As is always the case with such agreements, the economically most optimal choice is sacrificed to the altars of political expediency, yet while no one would be surprised from an awkward deal coming out of the Eurogroup, given their impressive record in such ill-advised bargains, the agreement on Cyprus differs fundamentally from the previous adjustment programmes that were implemented in other Euro Member States. A key differentiating element is the unprecedented decision to proceed with the imposition of levies on bank deposits. Such a scheme has been propounded with the objective of broadening the tax base in Cyprus and is predicated on the appreciation of the fact that the domestic banking sector is eight times larger than the total output of the economy, as contrasted to a 3.5 times average in the EU. Notwithstanding the far-reaching ramifications such a decision will have on the economic life of the island, the ad hoc manner in which a political decision on tax policy was forwarded is opaque and evidently undemocratic.

The one-off levy on bank deposits, affecting both resident and non-resident depositors, will be brought into force on Tuesday, March 19, 2013, following a bank holiday on Monday. Electronic transactions have already been subjected to limitations and cooperative banks that are open on Saturdays were forced to close their doors to people who rushed en masse to withdraw their life-time savings. The levy will amount to 9.9% on deposits above €100,000 in Cypriot banks and a tax of 6.75% on all deposits below €100,000. While this measure is expected to raise revenues of €5.5 billion, it ought to be noted that this is done to the detriment of all depositors in present time, while engendering an aversion of savings in Cypriot banks for the short-to-medium term.

On the legal and moral front, this decision to effectively deprive everyone of their savings, must be denounced as unjust; for even if it were true that Russian oligarchs have been laundering their ill gotten gains in Cyprus’ banks, it still is unacceptable to use that as an excuse for impoverishing the wider public, especially at a time when a series of tax hikes have already been introduced. In effect, the average depositor is punished for the frivolous speculation of Cypriot banks in the bond markets and for the probable non-enforcement of anti-money laundering legislation. The cost for the downsizing of the Cypriot banking system will be borne by those who had no substantive gain from the speculative bonanza that preceded the economic crisis.

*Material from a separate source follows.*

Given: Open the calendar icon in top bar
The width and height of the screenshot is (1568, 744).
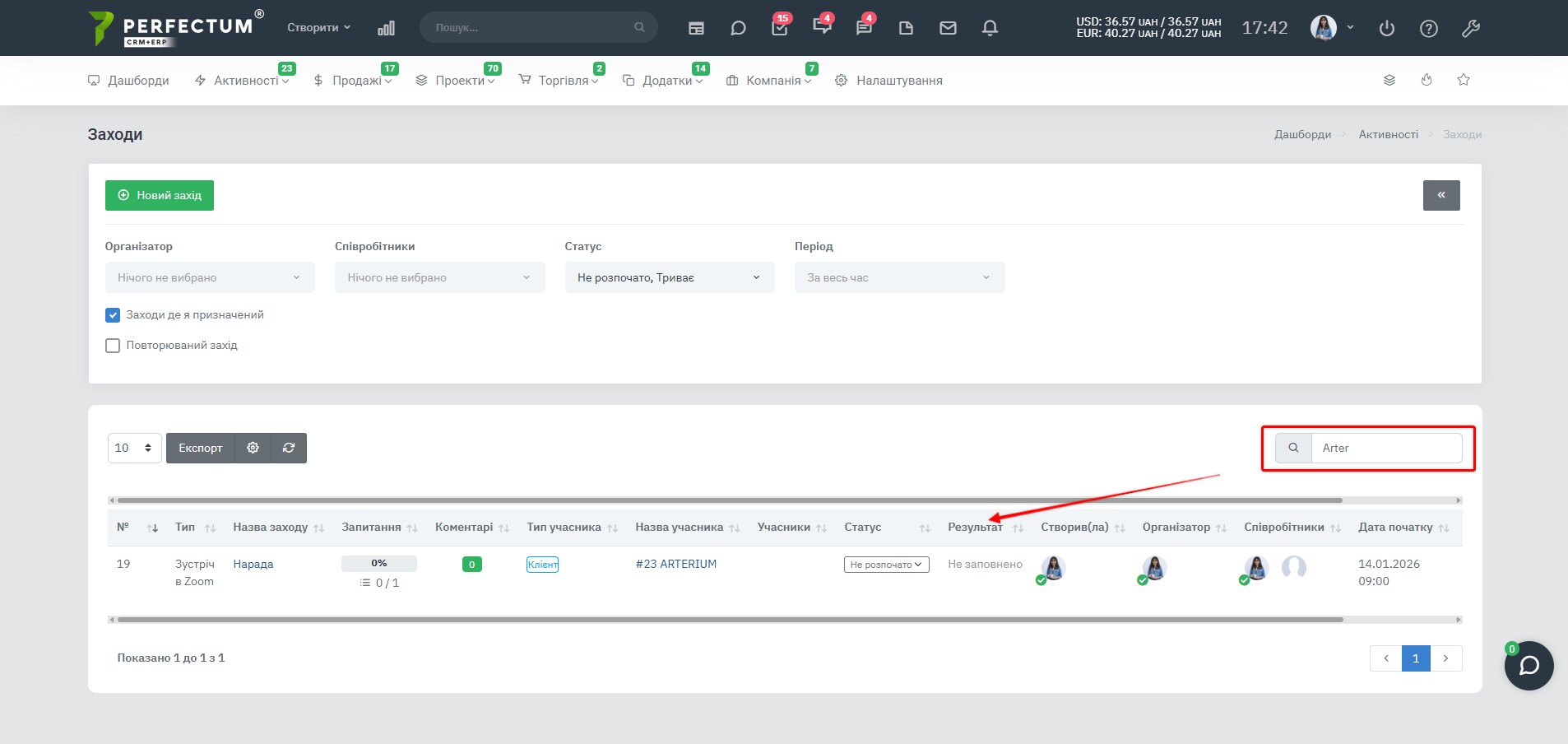Looking at the screenshot, I should [696, 28].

Nevertheless and to remain impartial, I am of the opinion that it would be incorrect to attribute all the misdeeds to the Eurogroup while absolving local politicians from their responsibilities. For instance, the government of ex-president Mr. Christofias had ample time to proceed with proactive measures that would have ameliorated the shock of the crisis. Instead it obstinately denied that the eurocrisis would affect Cyprus. As for the current president, Mr. Anastasiades, he campaigned on a platform that ruled out the very possibility of imposing across the board losses on bank depositors—whatever that may suggest for the integrity of the new government. In addition it should be noted, as a reminder to Cypriot citizens and as a piece of information for readers who are not acquainted with the reality of the Cypriot political life, that over the last years all political parties facilitated, in one way or another, the following:

  • the aggrandizement of the property market bubble, from which the government raised substantial revenues in the short term without even considering the long term costs on the economy and the environment,
  • the unbridled expansion of the banking sector and its institution as a central pillar of the Cypriot economy, underpinned by the narrative of Cyprus becoming a major financial center,
  • the concomitant increase of Russian foreign investments, which occur in the penumbra of doubts and suspicions over the enforcement of anti-money laundering rules,

All these now-structural flaws, have greatly influenced the way in which the Eurogroup approached the case of Cyprus. The decision on Cyprus is suboptimal in economic and moral terms, but it would be a pernicious folly to place the brunt of the barbs on European decision-makers while ignoring the systematic embezzlement of the Cypriot public by political parties who only considered their narrow benefit, while cavalierly ignoring any constraints and the long term costs.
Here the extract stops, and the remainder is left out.